--- Exercise aim ---
No pictures, please. Output the lines from the start of the data through the line that contains "Given: Open the 购买记录 top navigation tab", both included, exactly as they stand.

▼

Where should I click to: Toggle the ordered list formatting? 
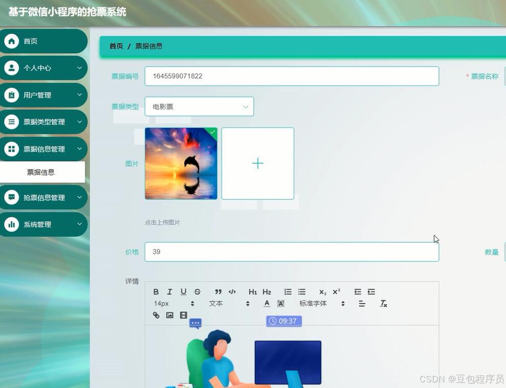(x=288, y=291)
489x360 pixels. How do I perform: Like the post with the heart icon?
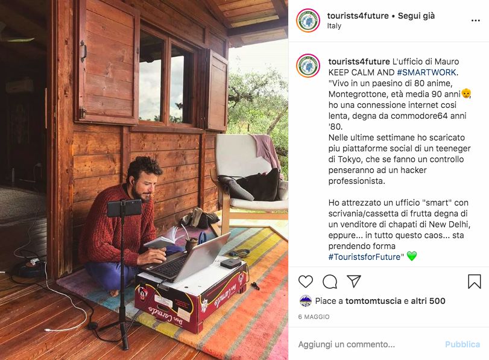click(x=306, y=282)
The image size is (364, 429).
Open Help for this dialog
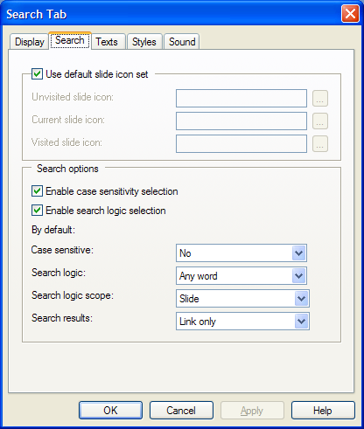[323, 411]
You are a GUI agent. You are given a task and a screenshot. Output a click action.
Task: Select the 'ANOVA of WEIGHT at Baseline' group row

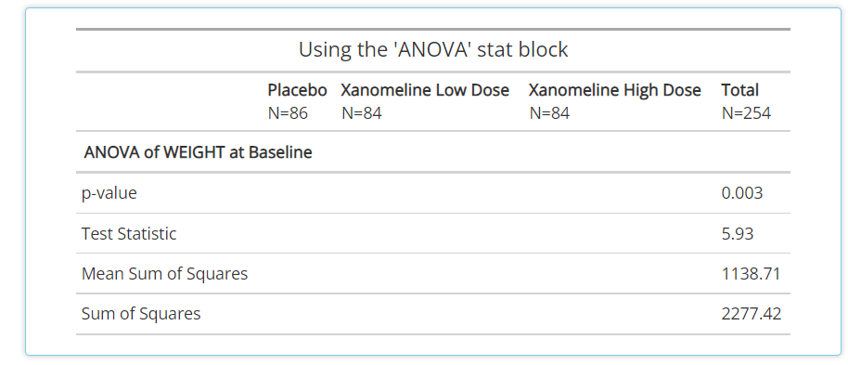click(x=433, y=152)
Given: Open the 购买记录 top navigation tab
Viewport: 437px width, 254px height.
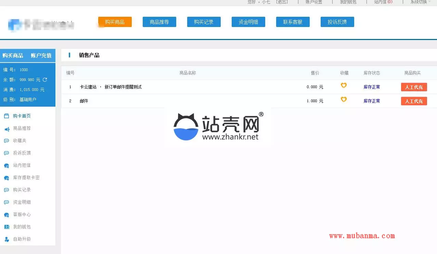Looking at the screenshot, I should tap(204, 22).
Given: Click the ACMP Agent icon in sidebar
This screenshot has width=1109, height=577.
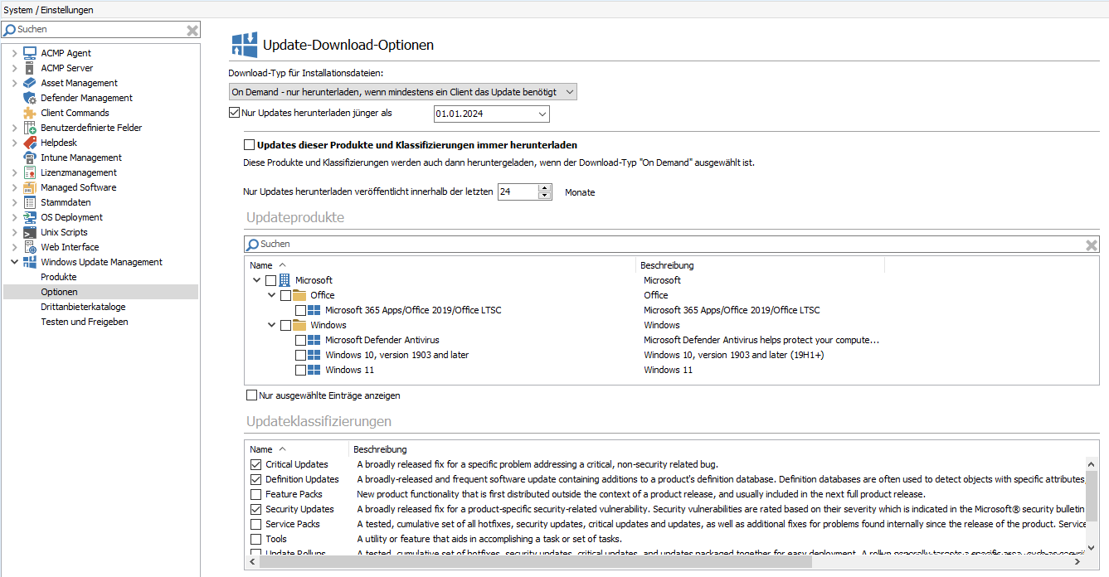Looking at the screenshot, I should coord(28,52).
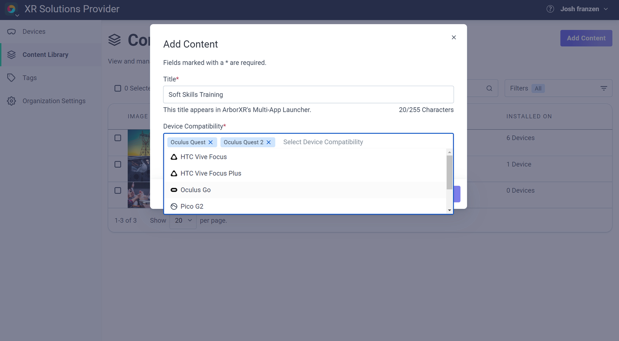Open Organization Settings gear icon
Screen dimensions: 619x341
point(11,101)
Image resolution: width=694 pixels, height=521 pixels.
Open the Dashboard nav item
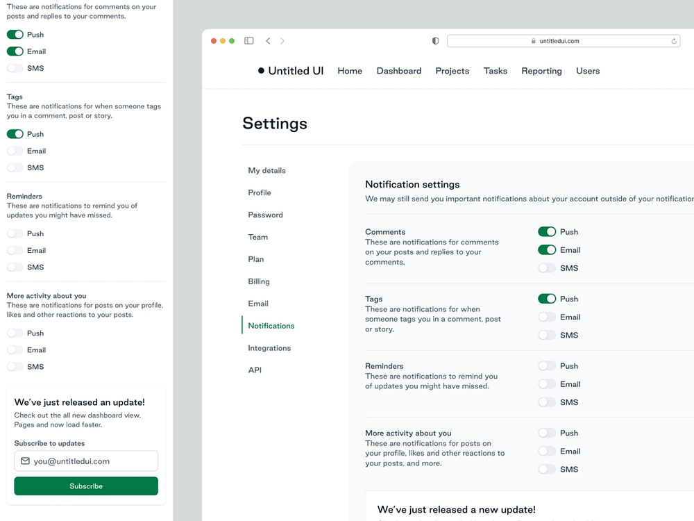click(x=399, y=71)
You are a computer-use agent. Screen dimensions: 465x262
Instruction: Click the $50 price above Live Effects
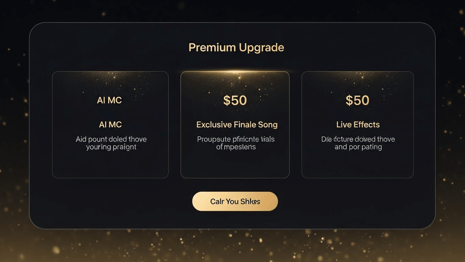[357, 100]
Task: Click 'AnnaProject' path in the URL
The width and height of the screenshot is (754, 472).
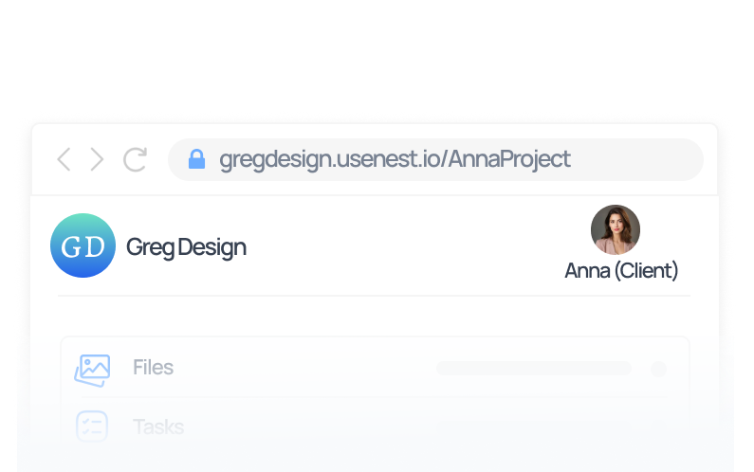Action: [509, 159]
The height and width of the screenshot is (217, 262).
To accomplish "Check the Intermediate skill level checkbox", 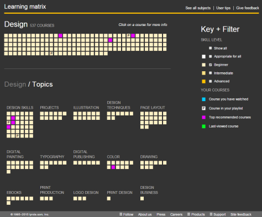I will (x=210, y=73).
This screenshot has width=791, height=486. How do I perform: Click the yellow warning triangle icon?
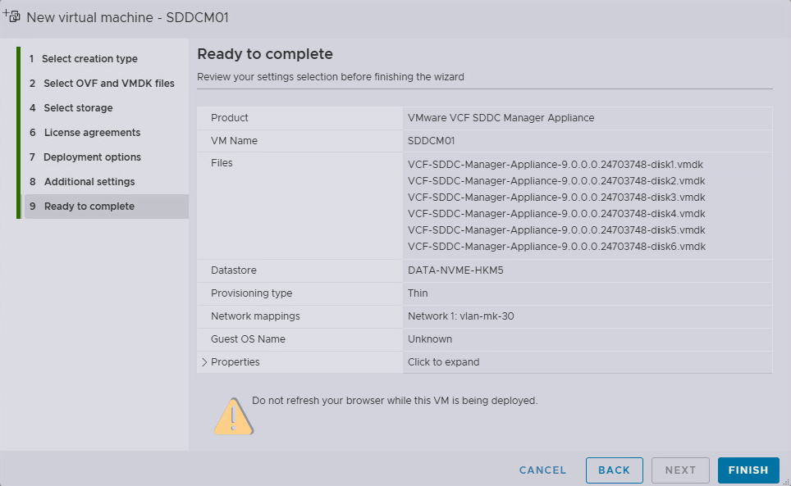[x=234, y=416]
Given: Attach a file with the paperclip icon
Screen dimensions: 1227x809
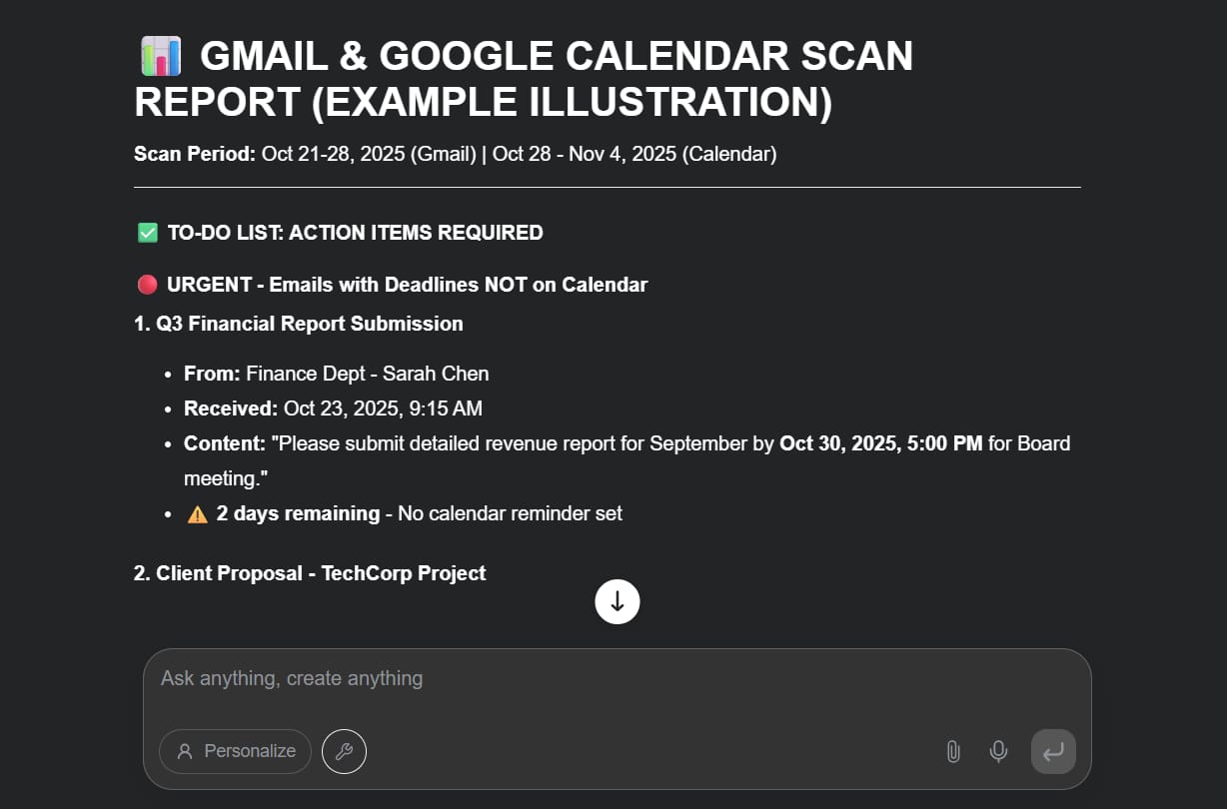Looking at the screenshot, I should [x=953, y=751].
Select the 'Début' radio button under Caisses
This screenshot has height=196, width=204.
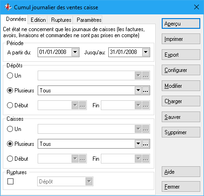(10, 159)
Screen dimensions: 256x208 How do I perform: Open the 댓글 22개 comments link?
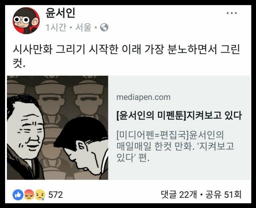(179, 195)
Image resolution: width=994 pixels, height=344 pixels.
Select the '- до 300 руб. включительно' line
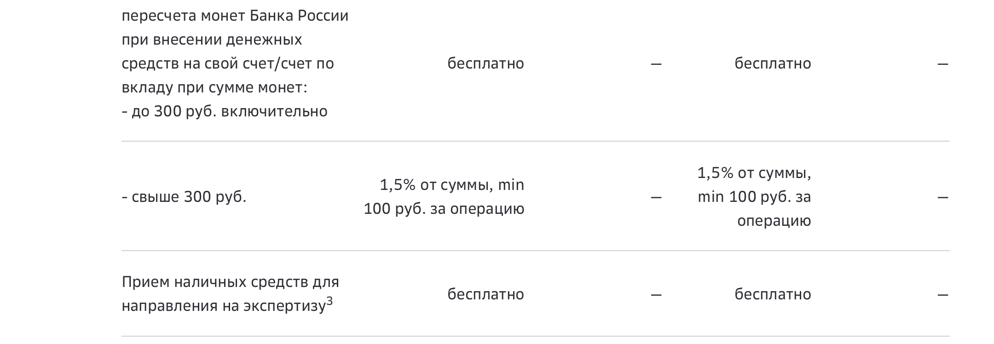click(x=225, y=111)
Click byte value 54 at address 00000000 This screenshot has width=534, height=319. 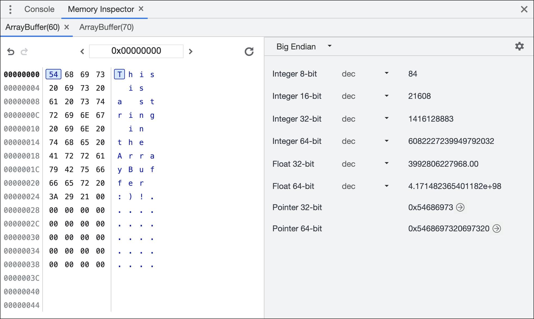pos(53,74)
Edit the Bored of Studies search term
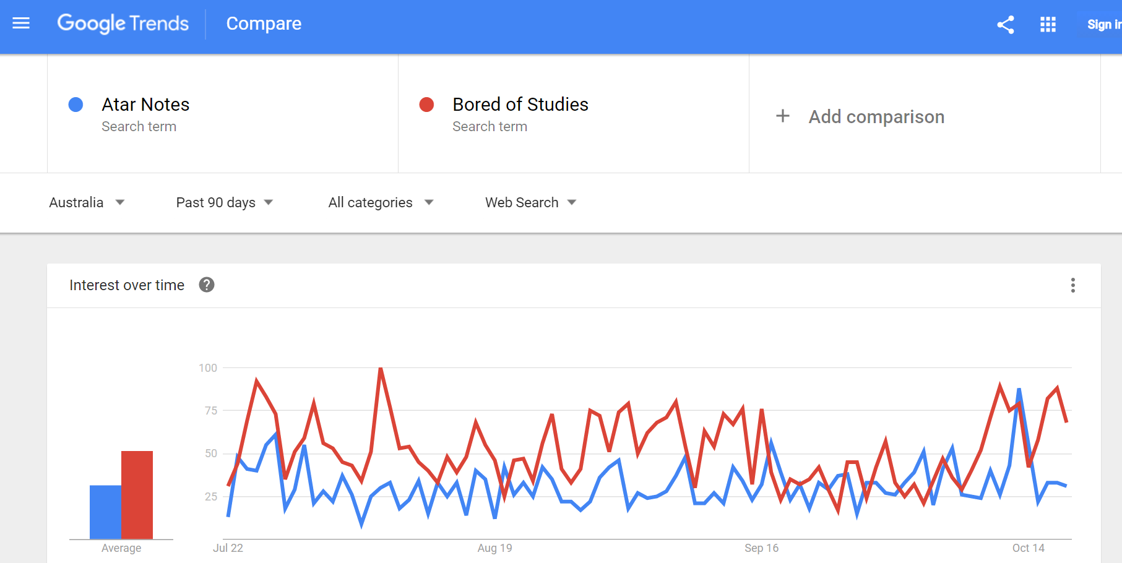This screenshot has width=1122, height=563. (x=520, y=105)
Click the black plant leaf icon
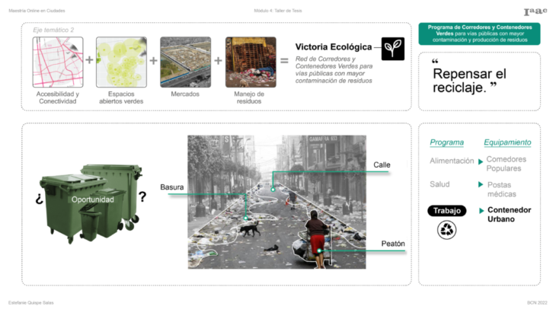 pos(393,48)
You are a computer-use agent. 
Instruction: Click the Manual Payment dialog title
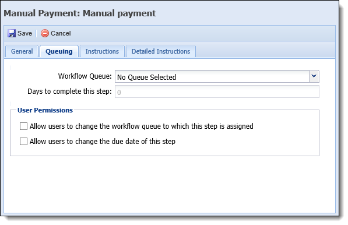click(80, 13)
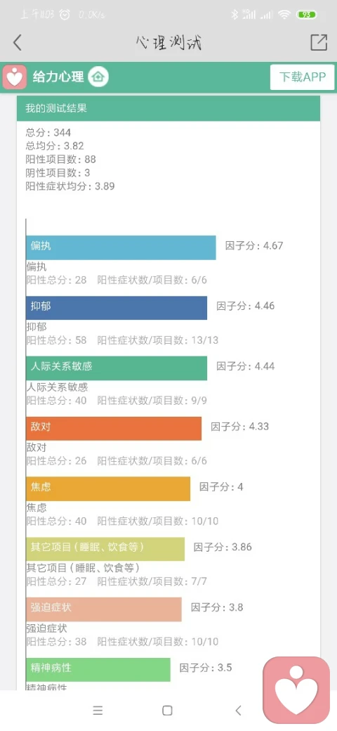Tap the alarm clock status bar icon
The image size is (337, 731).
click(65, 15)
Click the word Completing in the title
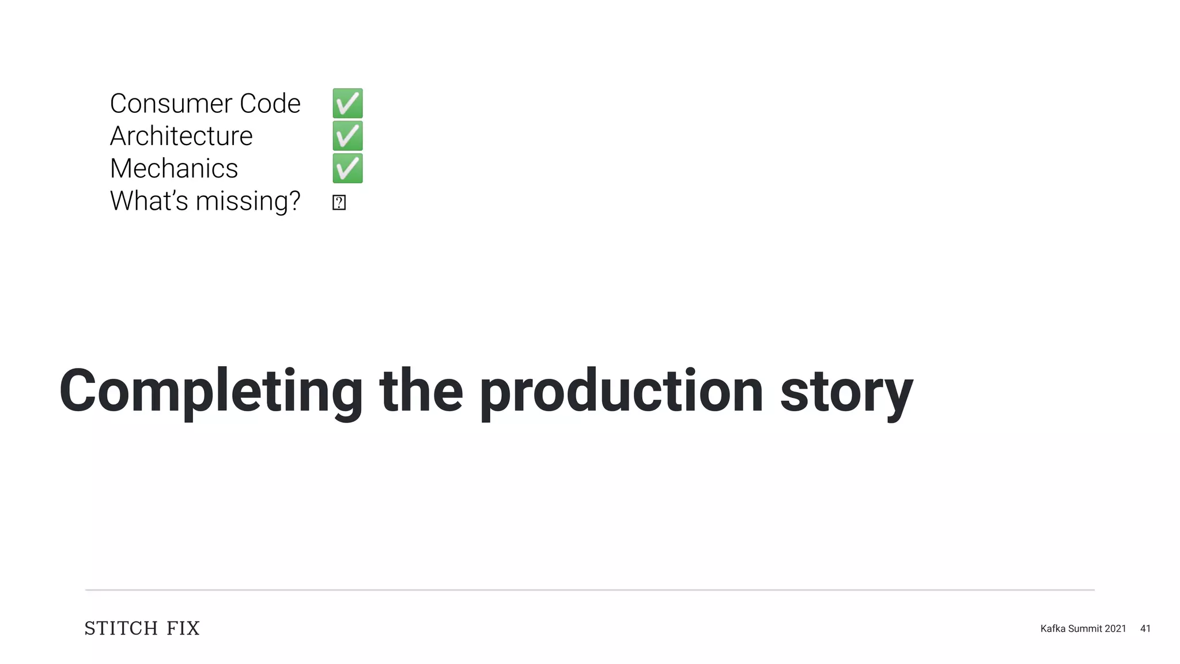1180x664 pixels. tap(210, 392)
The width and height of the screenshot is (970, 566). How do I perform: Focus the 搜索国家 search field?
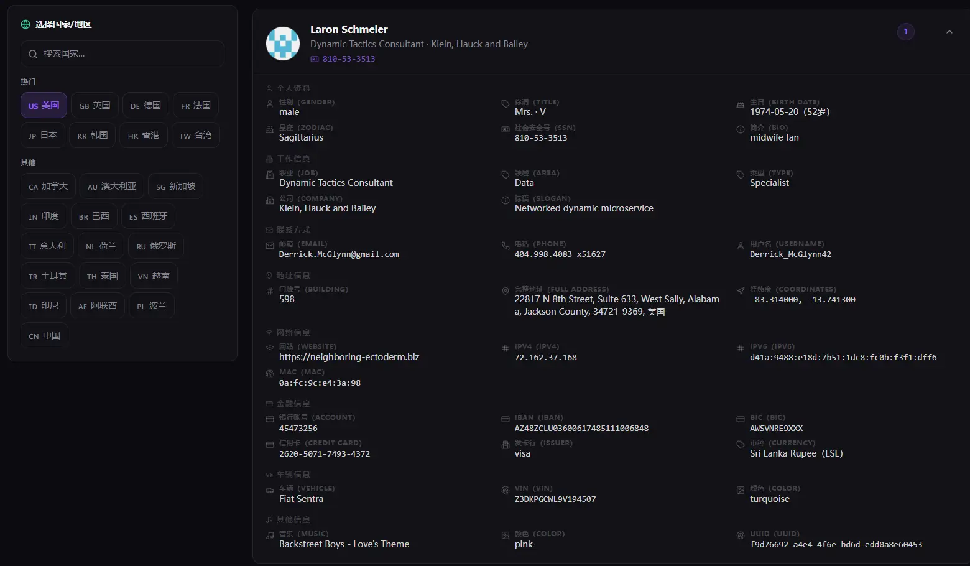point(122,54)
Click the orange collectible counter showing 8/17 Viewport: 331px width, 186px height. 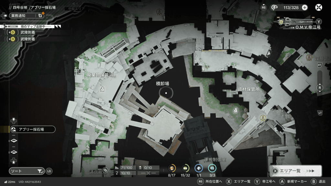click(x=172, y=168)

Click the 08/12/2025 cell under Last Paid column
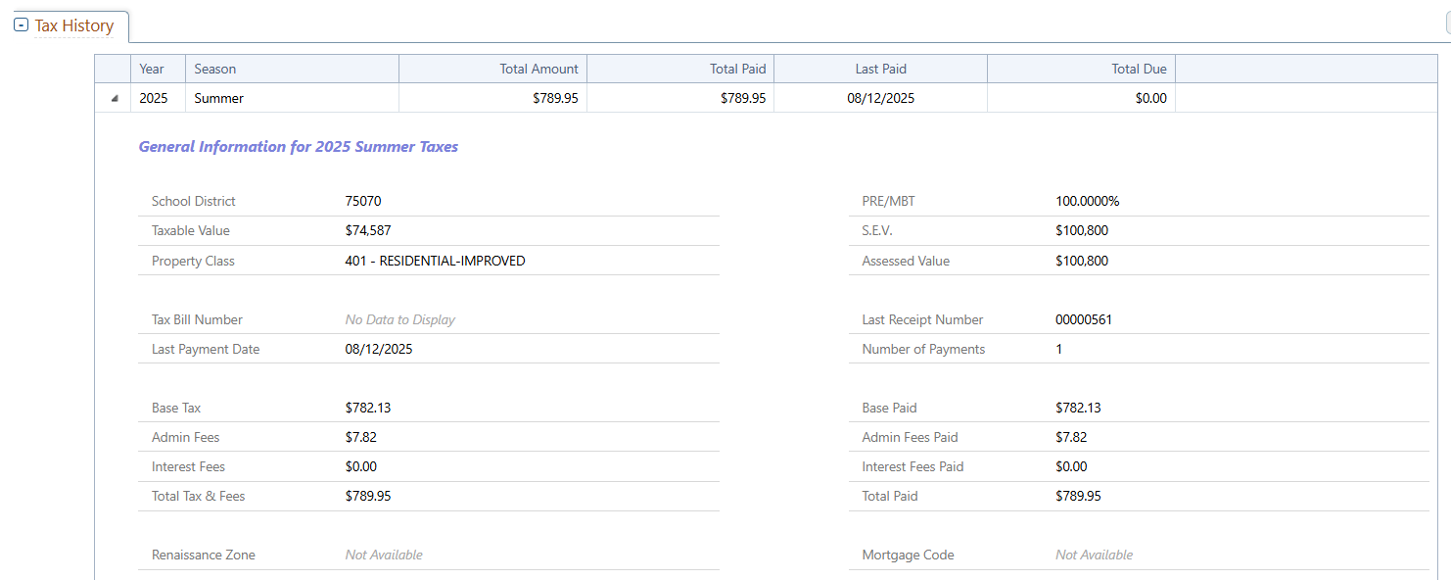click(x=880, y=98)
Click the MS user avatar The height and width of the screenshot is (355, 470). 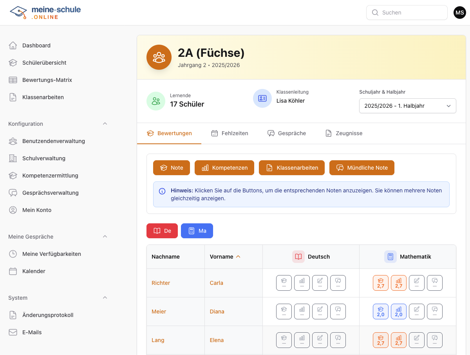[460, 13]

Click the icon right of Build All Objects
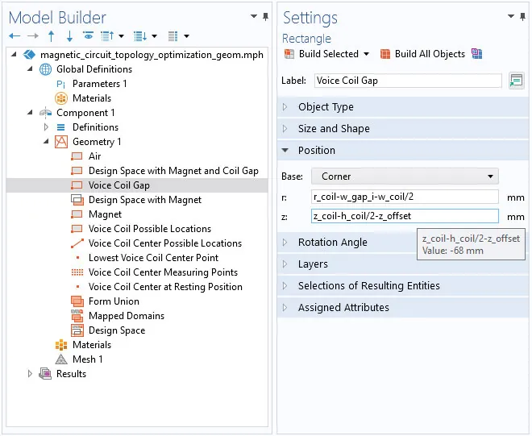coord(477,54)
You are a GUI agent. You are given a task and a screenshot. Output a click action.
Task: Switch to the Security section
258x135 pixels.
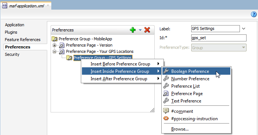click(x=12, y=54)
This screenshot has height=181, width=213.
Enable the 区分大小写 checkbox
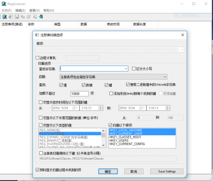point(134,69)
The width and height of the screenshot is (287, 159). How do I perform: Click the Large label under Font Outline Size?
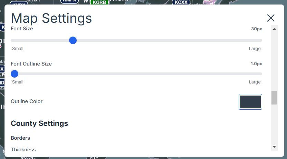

▲

--- Exercise response ---
Where should I click to: Toggle the ordered list formatting? 
(x=288, y=291)
489x360 pixels. How do I perform: Like the post with the heart icon?
click(x=306, y=282)
The image size is (364, 429).
Open Help for this dialog
[323, 411]
You are a GUI agent. You are given a task and a screenshot. Output a click action.
Task: Select the 'ANOVA of WEIGHT at Baseline' group row

click(x=433, y=152)
Given: Open the 购买记录 top navigation tab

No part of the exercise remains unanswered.